I heard yesterday that not many U.S. citizens are ‘proud to be an American’ these days, according to a recent poll. I suppose that’s understandable, but not for the reasons you’d think. Yes, a lot of terrible things have been going on. Yes, there is still racism in the U.S. which is not something any of us should stand for. But I think that, in our fervor to decry the evils of racism, and rightfully so, we have begun to think, many of us, that this country is woefully deficient in seemingly every other area. And I think that’s a mistake. I hope this isn’t received by the reader as a ‘political’ piece. Because I’m not terribly political. I am more of a reasonable, pragmatic type where earthly institutions and such are concerned.
Life is never without challenges; good things happen even during dark periods. Good people exist and they become the light a community or a culture needs. Perhaps we should institute comparative world/US social studies/history courses into our public schools. With that sort of curriculum, students could learn about other countries and how their systems work and stack up against ours, not just now but throughout history.
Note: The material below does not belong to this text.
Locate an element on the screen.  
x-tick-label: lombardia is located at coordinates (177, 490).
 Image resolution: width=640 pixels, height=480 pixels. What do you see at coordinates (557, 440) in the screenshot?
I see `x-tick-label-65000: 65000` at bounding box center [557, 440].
It has been my experience, as one who lived in Europe for 14 years, that U.S. citizens tend to be extremely self-absorbed about many things. And, sadly, that looking inward has made it more of a challenge for many citizens to realize just how different the U.S. is from other countries, throughout its history. Often those differences are positive, by the way. Certainly not always.
I’m disturbed and saddened, even angered by some things America has done, and by some things some of our citizens continue to do. We should not gloss over or ignore those things. But neither should those be all we focus on and discuss.
About my “Uncle Sam”
I could tell you all about a relative of mine who has been a jerk on more than one occasion, but he’s also kind and stands up for those who are for some reason unable to defend themselves.
Sometimes he fails to live up to the credo of his life, which is an honorable and good one, for himself and others. But much of the time, he’s a righteous person.
If I never shared his strong points or the good things he’s done, and if I never mentioned his underlying strength that his core beliefs provided, guiding him toward the good, he would seem a terrible human being. I think we should try, in all charity and fairness, to give a complete portrait of those we love to others, especially to those in our own family whom we also hope will love him.
So it is with our nation. I think it’s best to tell younger generations about the good and the bad in our nation. We’re citizens of a country that is founded on an amazing concept that had never been tried before. Let’s teach that to each generation and offer them those ideals to aspire to. Yes, we have had and will continue to struggle because we are flawed and imperfect mortals. But I do believe that ours is the best system out there. And it will continue to be, if we don’t squander the amazing gifts we were given at our founding. Yes, I know – our founders were flawed also. But they were also products of their age. Another sound reason to study history. (See particularly the preamble to our Declaration of Independence and Bill of Rights for starters.)
I have given a talk about tradition in the past. In it I talk about how important it is to pass on what we know and have learned to those who will succeed us. That’s what tradition means! That’s traditio! How will anyone know the good that the U.S. offers if we don’t tell them? How can we expect the next generations to work to sustain and improve their country if we don’t show them how and let them know the Constitution and this republic are worth preserving? How can we help upcoming young people to appreciate and employ the tools we’ve been given to improve the lives of everyone, while respecting each person’s inalienable rights? Do young people understand the concept of “the consent of the governed?” I think we really need to help them realize that peaceful demonstrations are good, but only to get Congress to change laws. Or to draw attention to an injustice.
Voting for candidates in any election from the local to the state to federal level is the way to get the representation you want in office to help change things. Did you know that a group of local citizens can petition a municipal authority of elected officials to remove a statue that they find offensive? Yup. There’s no need to tear it down without permission. That’s actually against the law. I understand the anger, the frustration. I don’t understand why some of those statues were there, either. But a boring administrative action could get it removed. I know that peaceful can often be boring. It is certainly less destructive.
We need to remember, too, that the particular right to freedom of speech allows for a free exchange of ideas, even opposing ideas. It’s a precious right that too many people take for granted. They are only too happy to say whatever they like, but will try to suppress others from sharing their views and beliefs. That is not a very traditional American trait. We have always been about healthy debate. If we could start teaching young people from an early age that it is right and just to respect the rights of others, even when they disagree with us, that would be a beautiful thing! So, parents, schools, and our elected public servants all need to teach, to hand on, what the United States of America is, was, and can become.
Nothing Is Perfect
It won’t always be perfect, and will often fall short of the mark, just like individual people so often do. But we can keep trying, peacefully, respectfully. As a person of faith, I also will add that we should pray for one another. That means everyone, just as Jesus does, just as He showed us when He hung on the cross and asked God to forgive the blood thirsty mob before Him. We can ask the Lord to “break our hearts for what breaks His.” We can stop pointing fingers and start raising hands to Heaven. Heal us, Lord. Deliver us from evil. Forgive us as we forgive those who trespass against us.